Illuminating the mystery
of light was no easy task


"We can scarcely avoid the conclusion that light consists in the transverse undulations of the same medium which is the cause of electric and magnetic phenomena."'

James Clerk Maxwell (1831-1879)

Understanding light has been one of man's greatest and most recent accomplishments, its nature having been debated since the time of the ancient Greek philosophers.

Plato and his followers supposed that vision was produced by rays of light that originate in the eye and then strike the object being viewed, an erroneous view perpetuated today with Superman's X-ray vision emanating from his eyes in the comics.

Plato's student Aristotle disagreed, concluding that light travels in waves, like sound, because he saw the harmony of sound and blending of colors to be synonymous.

In the late 17th century Isaac Newton, whose experiments with prisms gave us our modern concept of color, postulated that light was a stream of particles that he called "corpuscles" because of the way it bends and separates into the rainbow of colors when passing through a glass prism.

Around the same time Christian Huygens, a renowned Dutch scientist, presented a serious challenge to Newton's "corpuscular" theory when he theorized that light results from vibrations in the corpuscles of luminous material, but the vibrations were transmitted through an "ether" like ripples in water.

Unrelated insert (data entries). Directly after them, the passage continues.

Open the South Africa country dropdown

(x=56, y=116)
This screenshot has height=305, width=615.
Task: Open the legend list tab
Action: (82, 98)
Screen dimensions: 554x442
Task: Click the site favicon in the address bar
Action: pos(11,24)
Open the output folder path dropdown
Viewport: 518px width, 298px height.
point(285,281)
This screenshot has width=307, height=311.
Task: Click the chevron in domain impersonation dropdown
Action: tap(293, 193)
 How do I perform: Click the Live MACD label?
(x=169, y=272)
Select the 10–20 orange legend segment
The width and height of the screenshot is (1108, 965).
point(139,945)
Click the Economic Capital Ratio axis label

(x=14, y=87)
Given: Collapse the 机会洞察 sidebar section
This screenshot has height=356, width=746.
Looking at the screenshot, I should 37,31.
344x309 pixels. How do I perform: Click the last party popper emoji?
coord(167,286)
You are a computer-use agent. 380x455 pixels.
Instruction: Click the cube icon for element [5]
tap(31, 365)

The "wave vs. particle" debate continued for a century, until 1801, when Thomas Young, an English physician, performed an experiment that proved beyond a doubt that light is transmitted in the form of waves. The light and dark band visible in his famous "double slit" experiment could only be explained by the interference of light waves passing through the two slits.

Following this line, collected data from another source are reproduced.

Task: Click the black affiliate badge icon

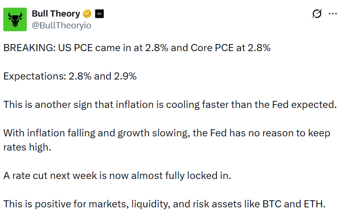Action: 99,14
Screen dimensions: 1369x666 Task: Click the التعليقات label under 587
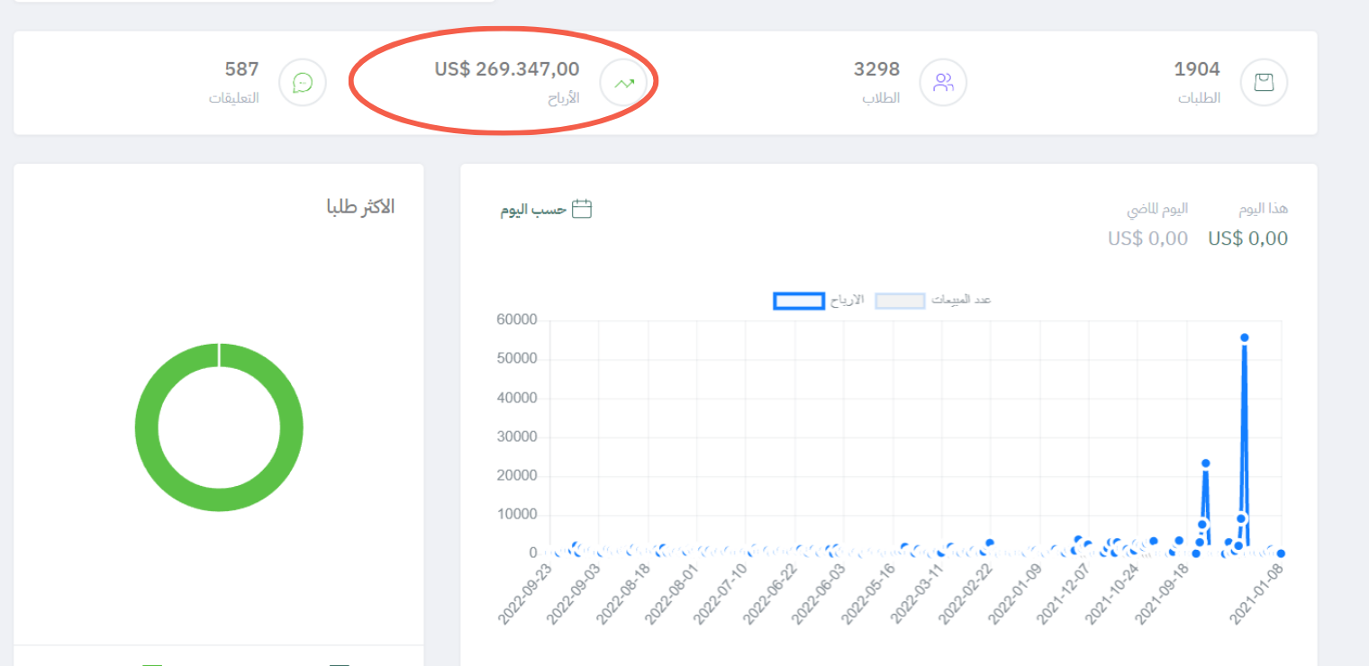pyautogui.click(x=238, y=98)
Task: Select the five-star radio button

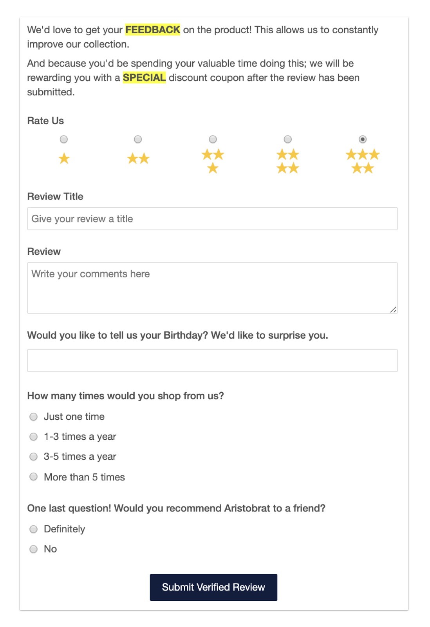Action: (363, 140)
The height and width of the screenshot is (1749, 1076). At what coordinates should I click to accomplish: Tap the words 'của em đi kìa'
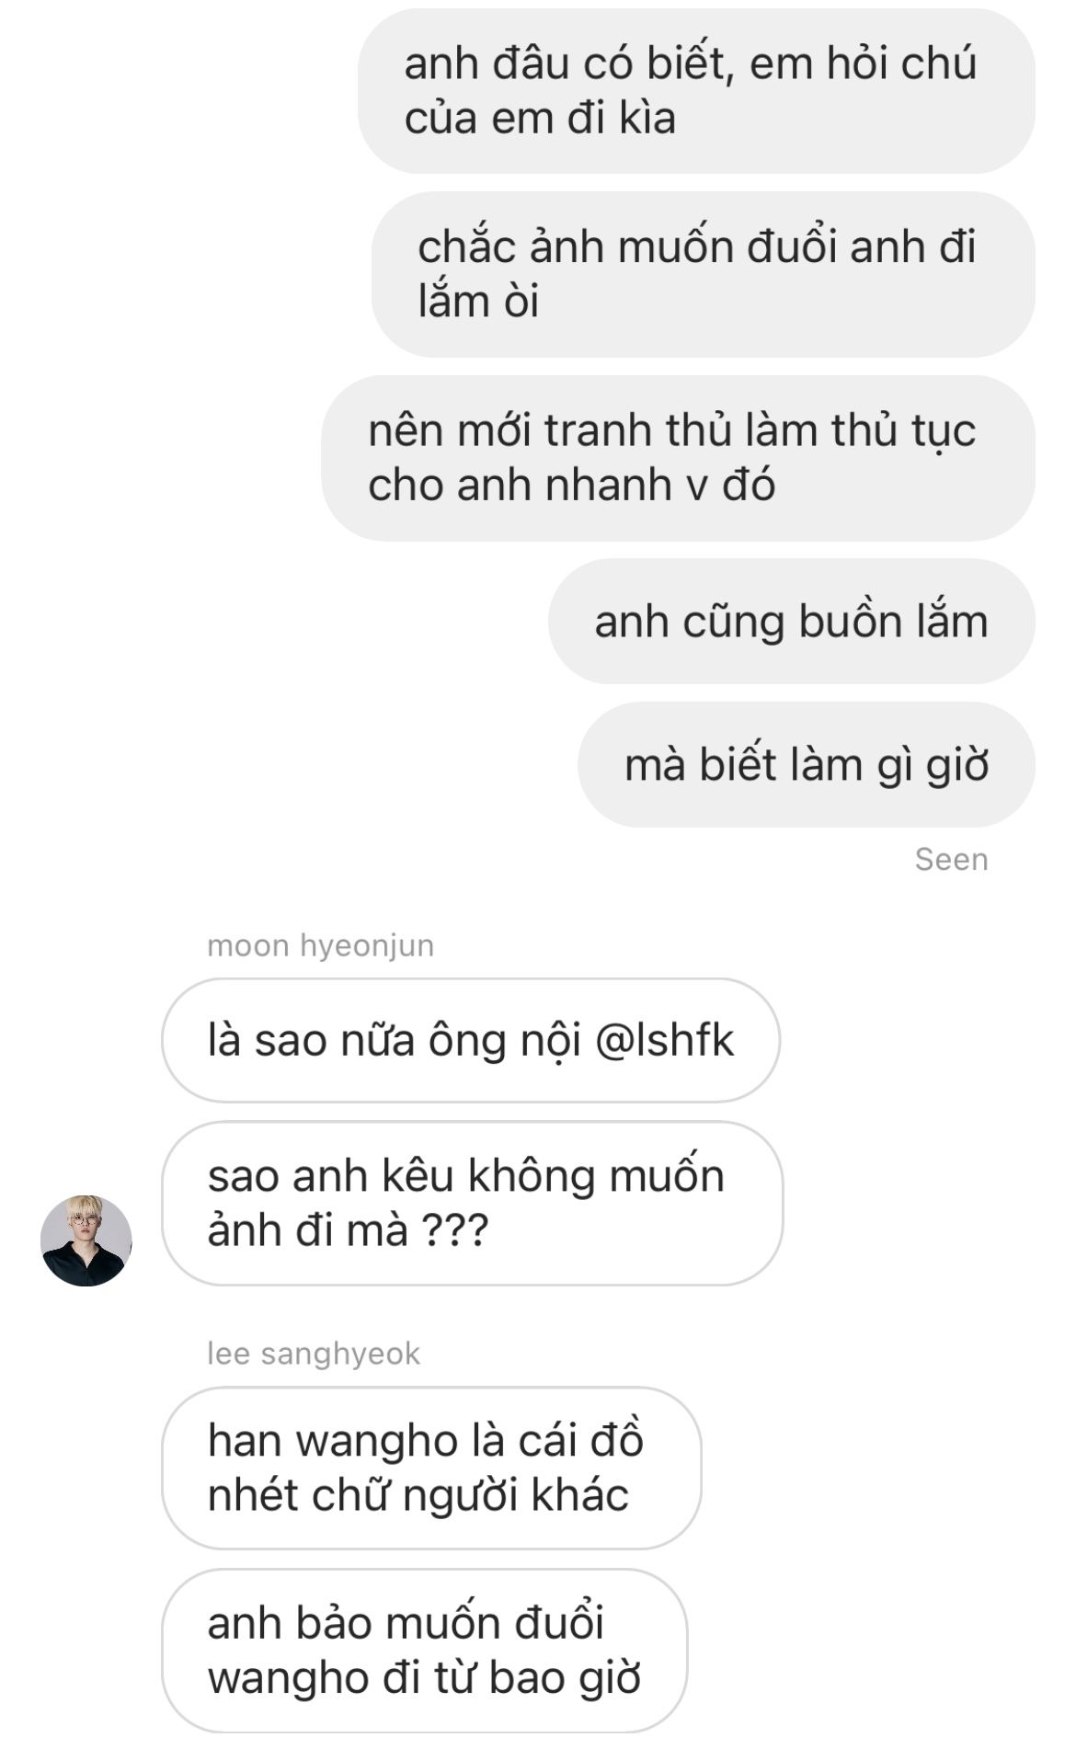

Young also showed that Newton's experiments with the prism could be explained in terms of a simple wave theory of light. This conclusion was strongly attacked by some scientists in England in defense of Newton's demigod status, but it entrenched the idea of the wavelike nature of light that would continue for another century.

The invention of the battery in 1800, by Allesandro Volta, energized the discovery of important relationships between electricity, physics and chemistry that would shed much light on the mystery of light.

Many of these discoveries were made by Michael Faraday, the son of a blacksmith, who was apprenticed at the age of 14 to a bookbinder.

Many of the books that Faraday read while learning the trade just happened to be science books and he taught himself the basics of physics and chemistry.

At age 20, Faraday became the assistant to the great chemist Humphrey Davy. Spurred by the introduction of a revived atomic theory by John Dalton in 1803, Davy had been one of the first to use the newly discovered battery in his chemical studies, and he taught Faraday the secrets of the new chemistry.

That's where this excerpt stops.